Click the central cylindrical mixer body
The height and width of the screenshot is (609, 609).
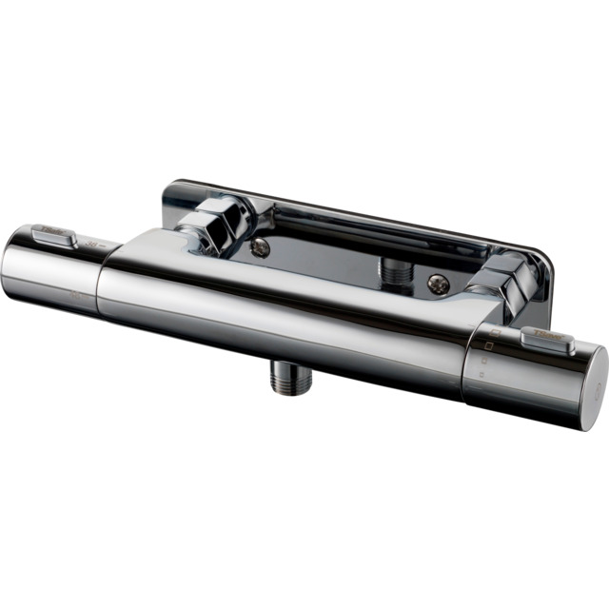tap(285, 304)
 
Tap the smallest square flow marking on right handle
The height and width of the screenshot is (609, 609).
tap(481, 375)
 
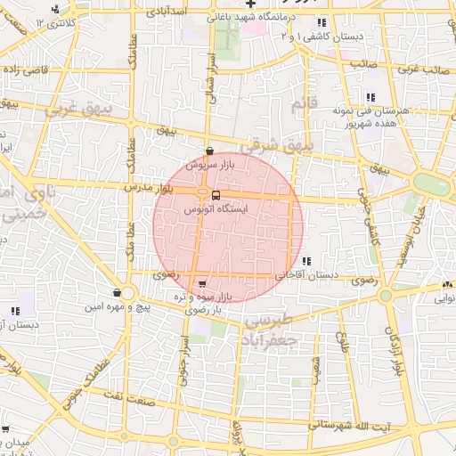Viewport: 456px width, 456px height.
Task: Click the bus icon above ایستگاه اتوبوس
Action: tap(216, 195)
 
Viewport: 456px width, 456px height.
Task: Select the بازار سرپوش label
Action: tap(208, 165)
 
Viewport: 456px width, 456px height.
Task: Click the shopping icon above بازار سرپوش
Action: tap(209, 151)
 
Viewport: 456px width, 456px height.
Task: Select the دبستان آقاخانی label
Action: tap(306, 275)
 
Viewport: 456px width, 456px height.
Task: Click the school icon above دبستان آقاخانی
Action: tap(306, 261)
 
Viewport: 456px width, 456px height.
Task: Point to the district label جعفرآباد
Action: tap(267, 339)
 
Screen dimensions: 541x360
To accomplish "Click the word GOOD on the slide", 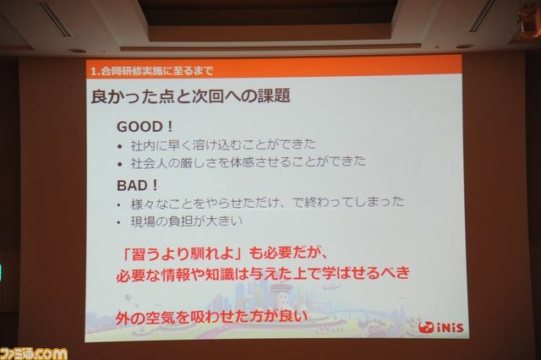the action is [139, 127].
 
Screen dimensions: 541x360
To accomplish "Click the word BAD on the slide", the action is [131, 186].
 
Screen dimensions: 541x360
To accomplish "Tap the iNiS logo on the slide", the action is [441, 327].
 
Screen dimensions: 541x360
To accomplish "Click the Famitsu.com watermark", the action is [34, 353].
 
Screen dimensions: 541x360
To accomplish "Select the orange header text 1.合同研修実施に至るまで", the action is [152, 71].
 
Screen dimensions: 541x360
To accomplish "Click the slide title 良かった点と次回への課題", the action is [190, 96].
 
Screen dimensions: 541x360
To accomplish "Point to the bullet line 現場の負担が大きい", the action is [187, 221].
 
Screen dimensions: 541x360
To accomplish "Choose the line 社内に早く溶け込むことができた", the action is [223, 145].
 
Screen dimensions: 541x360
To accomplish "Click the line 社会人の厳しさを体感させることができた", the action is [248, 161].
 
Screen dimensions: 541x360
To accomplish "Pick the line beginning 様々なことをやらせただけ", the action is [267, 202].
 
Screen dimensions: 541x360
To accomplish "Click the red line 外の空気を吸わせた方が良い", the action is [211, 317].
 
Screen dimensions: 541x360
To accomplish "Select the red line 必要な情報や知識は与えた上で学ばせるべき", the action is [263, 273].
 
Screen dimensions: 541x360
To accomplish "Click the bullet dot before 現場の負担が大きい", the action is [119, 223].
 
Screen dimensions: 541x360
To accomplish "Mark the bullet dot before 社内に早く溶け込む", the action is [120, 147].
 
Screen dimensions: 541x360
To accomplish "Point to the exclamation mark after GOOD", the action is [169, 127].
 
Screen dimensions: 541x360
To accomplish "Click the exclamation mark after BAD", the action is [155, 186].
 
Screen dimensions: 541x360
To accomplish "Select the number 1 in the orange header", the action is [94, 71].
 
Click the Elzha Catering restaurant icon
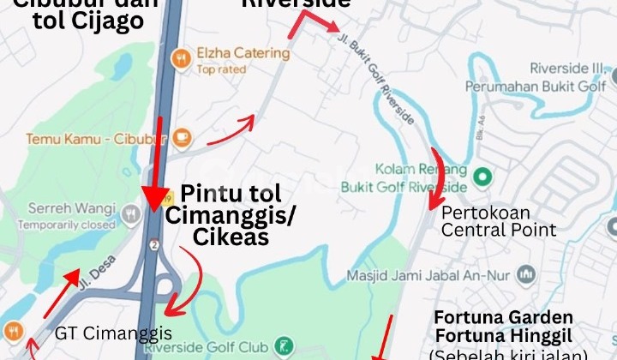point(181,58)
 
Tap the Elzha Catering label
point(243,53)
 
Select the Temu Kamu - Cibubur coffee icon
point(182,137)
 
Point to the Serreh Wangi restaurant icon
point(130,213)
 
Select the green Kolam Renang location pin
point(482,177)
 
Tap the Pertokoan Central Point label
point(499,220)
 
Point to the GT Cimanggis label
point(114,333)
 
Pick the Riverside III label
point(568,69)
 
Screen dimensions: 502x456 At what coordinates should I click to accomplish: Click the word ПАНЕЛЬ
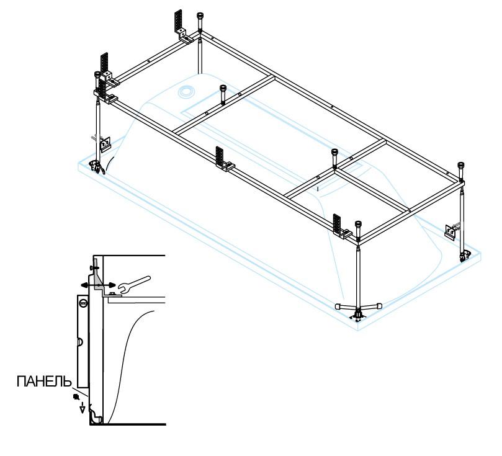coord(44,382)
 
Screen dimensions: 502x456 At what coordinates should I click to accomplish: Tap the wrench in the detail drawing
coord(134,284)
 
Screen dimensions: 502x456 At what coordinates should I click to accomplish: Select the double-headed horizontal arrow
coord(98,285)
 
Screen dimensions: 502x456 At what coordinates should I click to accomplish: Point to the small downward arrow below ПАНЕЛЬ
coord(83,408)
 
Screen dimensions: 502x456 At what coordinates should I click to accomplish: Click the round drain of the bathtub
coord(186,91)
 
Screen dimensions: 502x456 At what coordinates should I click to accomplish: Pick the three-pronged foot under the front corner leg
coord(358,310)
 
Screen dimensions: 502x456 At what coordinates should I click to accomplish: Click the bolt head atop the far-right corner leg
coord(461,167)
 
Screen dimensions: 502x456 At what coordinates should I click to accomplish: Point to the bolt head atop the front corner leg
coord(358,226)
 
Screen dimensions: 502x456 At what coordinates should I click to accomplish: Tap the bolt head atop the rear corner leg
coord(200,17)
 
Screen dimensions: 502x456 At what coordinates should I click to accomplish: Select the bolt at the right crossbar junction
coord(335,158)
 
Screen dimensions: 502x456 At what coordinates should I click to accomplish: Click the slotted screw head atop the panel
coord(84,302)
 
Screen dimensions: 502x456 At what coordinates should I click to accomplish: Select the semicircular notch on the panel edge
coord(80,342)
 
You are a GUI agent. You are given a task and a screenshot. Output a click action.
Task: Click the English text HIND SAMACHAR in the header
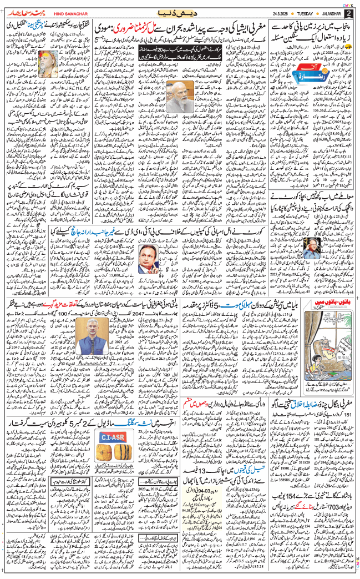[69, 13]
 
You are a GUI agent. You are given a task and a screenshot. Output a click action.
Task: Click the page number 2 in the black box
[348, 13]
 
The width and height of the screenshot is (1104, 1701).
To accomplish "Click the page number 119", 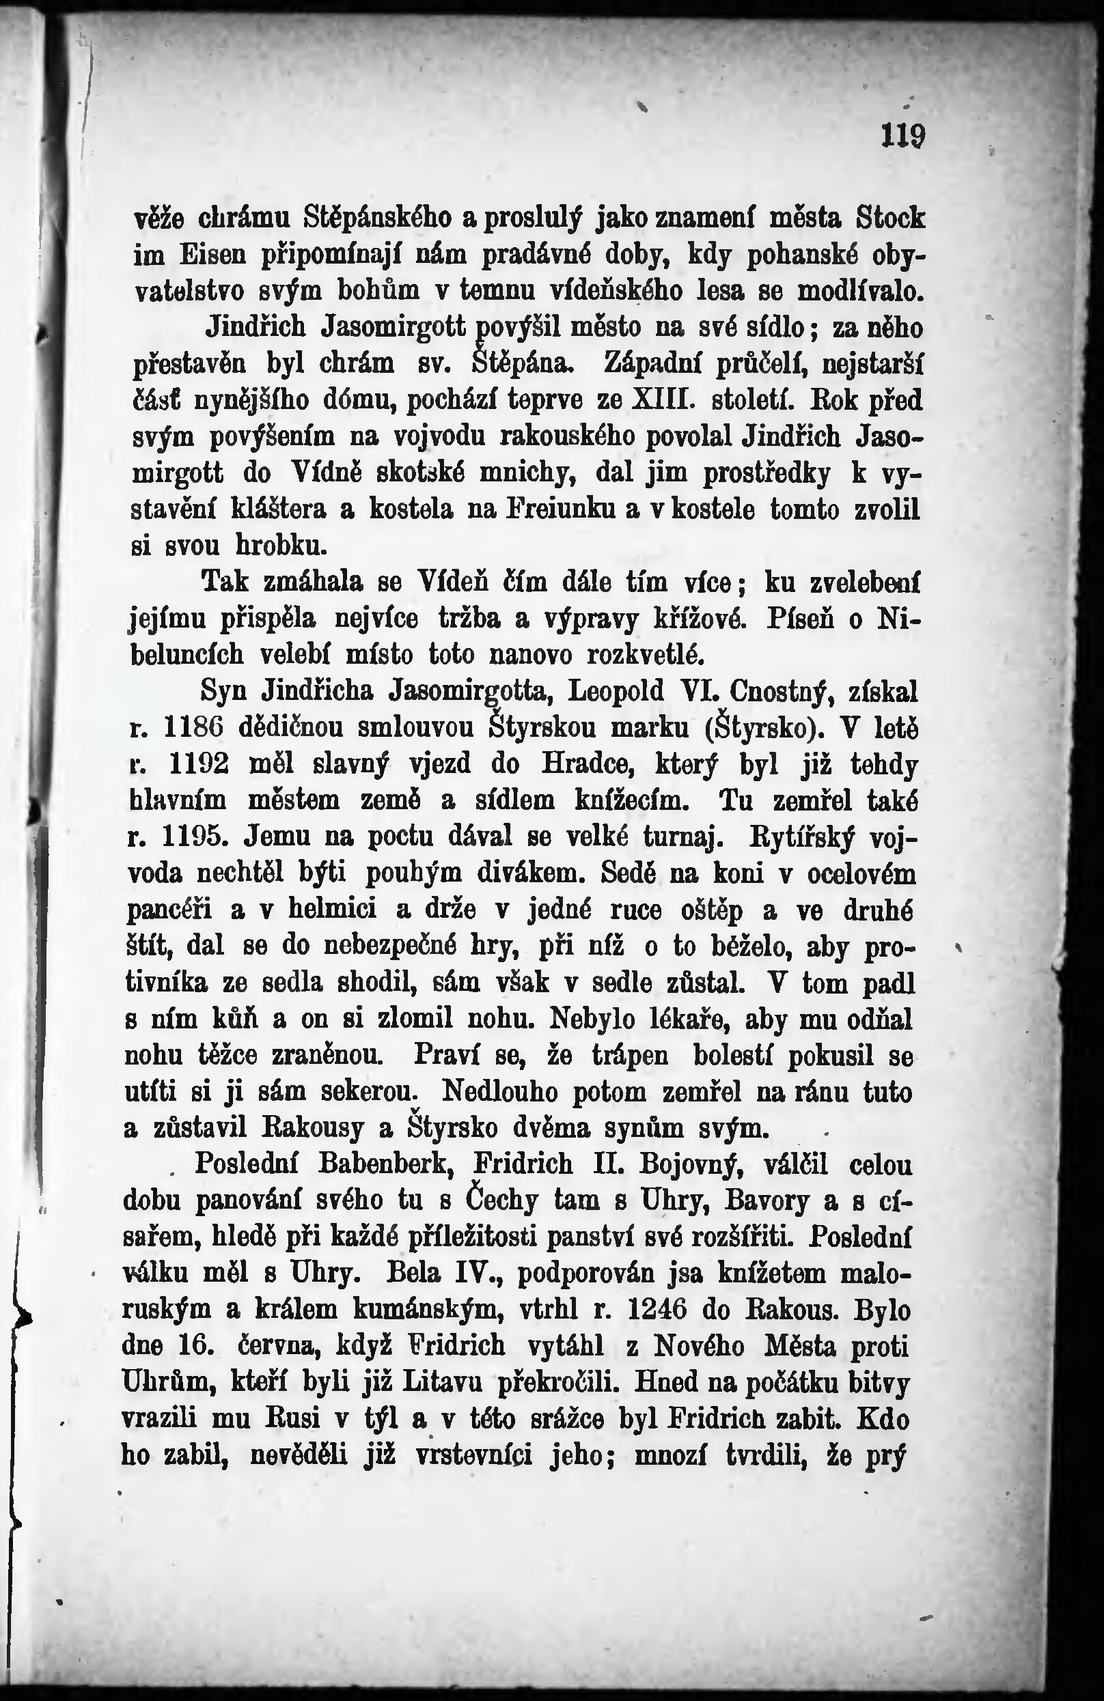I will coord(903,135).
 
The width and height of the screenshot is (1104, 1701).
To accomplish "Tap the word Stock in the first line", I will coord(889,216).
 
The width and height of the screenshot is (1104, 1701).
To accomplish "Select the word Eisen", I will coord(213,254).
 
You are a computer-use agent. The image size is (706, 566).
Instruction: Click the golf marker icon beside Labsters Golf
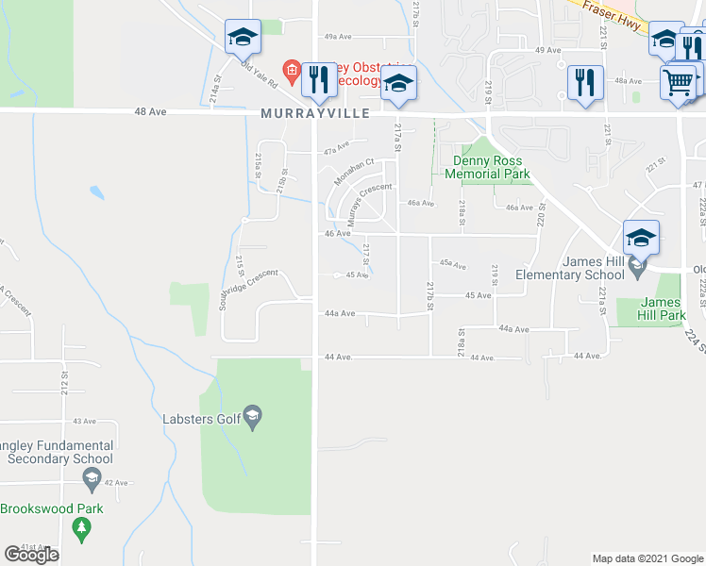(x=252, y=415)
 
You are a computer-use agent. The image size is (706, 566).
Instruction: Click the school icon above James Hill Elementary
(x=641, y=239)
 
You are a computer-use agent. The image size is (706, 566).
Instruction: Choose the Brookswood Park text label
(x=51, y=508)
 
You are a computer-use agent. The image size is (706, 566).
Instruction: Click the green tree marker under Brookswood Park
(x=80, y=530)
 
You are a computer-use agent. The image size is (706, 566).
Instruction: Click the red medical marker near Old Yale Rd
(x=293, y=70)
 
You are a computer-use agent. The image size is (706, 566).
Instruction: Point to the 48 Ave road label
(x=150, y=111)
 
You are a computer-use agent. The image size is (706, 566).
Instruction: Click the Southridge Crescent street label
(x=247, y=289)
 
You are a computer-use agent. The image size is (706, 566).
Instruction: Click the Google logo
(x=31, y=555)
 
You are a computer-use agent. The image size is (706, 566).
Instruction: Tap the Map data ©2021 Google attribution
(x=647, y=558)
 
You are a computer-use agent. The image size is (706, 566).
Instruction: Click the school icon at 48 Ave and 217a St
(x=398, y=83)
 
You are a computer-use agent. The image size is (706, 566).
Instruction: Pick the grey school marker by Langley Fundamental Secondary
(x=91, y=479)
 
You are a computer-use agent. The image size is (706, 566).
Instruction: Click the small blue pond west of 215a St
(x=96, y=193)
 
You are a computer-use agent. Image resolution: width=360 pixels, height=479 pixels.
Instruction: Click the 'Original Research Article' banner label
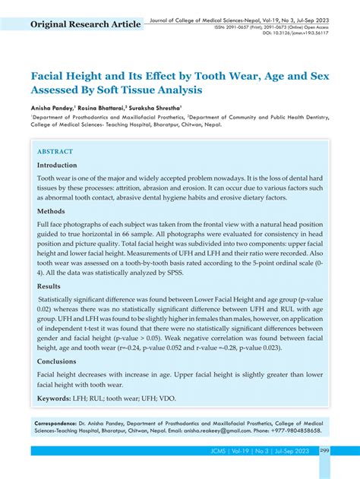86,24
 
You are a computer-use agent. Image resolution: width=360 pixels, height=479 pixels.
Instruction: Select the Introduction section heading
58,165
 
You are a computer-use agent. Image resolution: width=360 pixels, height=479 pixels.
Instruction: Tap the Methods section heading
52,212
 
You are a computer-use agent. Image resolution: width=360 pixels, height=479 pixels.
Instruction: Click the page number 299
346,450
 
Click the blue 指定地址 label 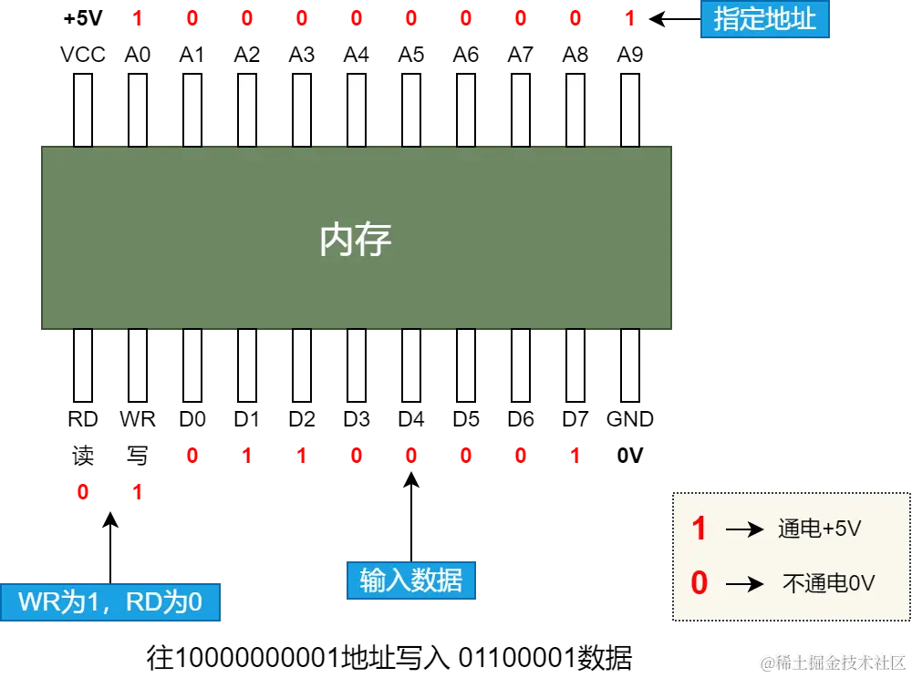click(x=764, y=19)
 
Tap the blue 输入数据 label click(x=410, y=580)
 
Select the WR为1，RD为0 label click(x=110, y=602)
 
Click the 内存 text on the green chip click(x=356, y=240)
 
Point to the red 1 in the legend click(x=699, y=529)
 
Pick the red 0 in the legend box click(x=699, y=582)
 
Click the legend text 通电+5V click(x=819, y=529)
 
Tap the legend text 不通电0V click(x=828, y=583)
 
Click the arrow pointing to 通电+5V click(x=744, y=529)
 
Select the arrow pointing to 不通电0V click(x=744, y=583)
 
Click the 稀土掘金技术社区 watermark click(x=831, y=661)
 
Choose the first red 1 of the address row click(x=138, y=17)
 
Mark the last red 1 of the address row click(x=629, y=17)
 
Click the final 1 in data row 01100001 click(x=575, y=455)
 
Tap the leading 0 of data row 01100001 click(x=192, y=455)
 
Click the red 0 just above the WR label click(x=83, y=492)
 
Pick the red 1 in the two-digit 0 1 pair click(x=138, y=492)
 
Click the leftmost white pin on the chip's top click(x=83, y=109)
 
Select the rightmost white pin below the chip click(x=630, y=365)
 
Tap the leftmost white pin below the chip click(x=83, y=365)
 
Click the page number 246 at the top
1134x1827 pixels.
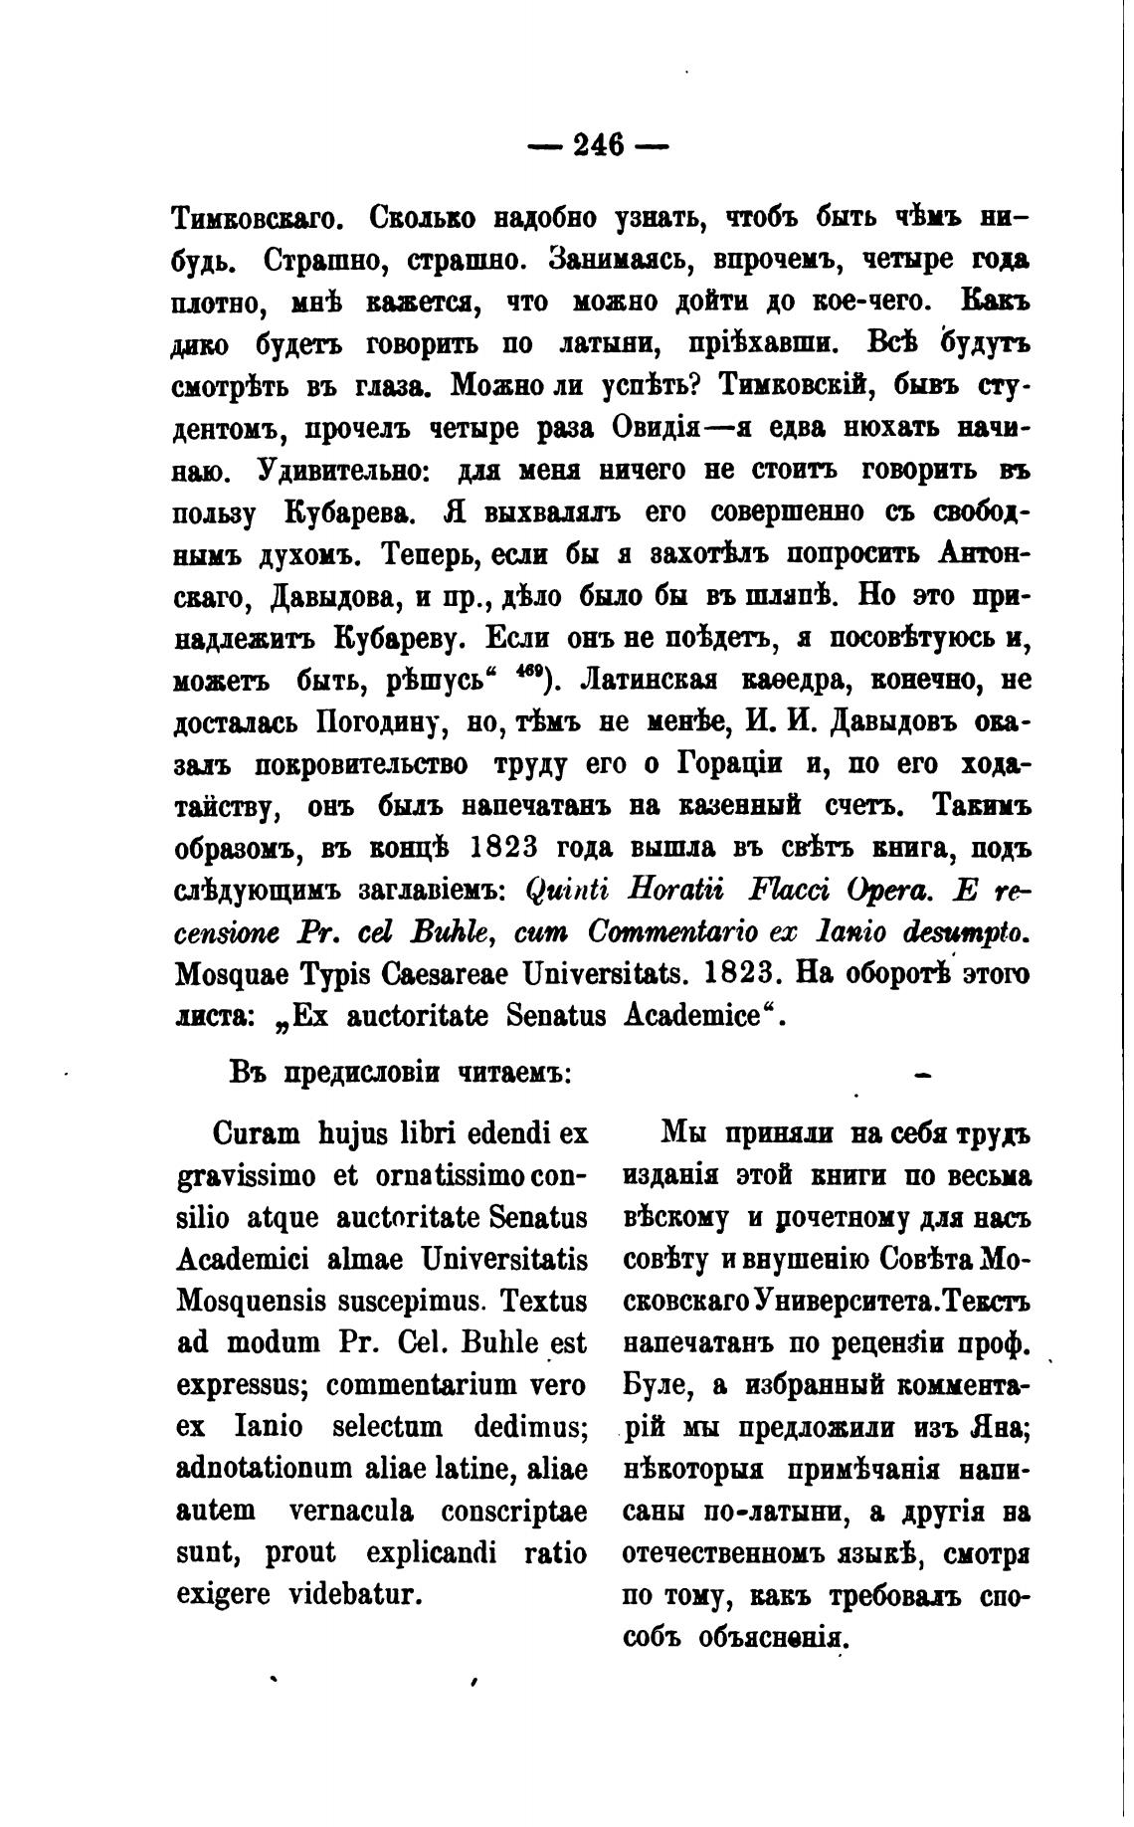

Do this
Write out again only the items between the lines holding "Click the 稀土掘金技术社区" and "Tap the leftmost", inclusive, requests included. Shift every x and y coordinate in their answers by adding -71.

Complete response
Click the 稀土掘金技术社区 watermark click(x=760, y=590)
 
Choose the first red 1 of the address row click(x=67, y=-54)
 
Mark the last red 1 of the address row click(x=558, y=-54)
 
Click the final 1 in data row 01100001 click(x=504, y=384)
 
Tap the leading 0 of data row 01100001 click(x=121, y=384)
 
Click the red 0 just above the WR label click(x=12, y=421)
 
Pick the red 1 in the two-digit 0 1 pair click(x=67, y=421)
 
Click the leftmost white pin on the chip's top click(x=12, y=38)
 
Select the rightmost white pin below the chip click(x=559, y=294)
 
Tap the leftmost white pin below the chip click(x=12, y=294)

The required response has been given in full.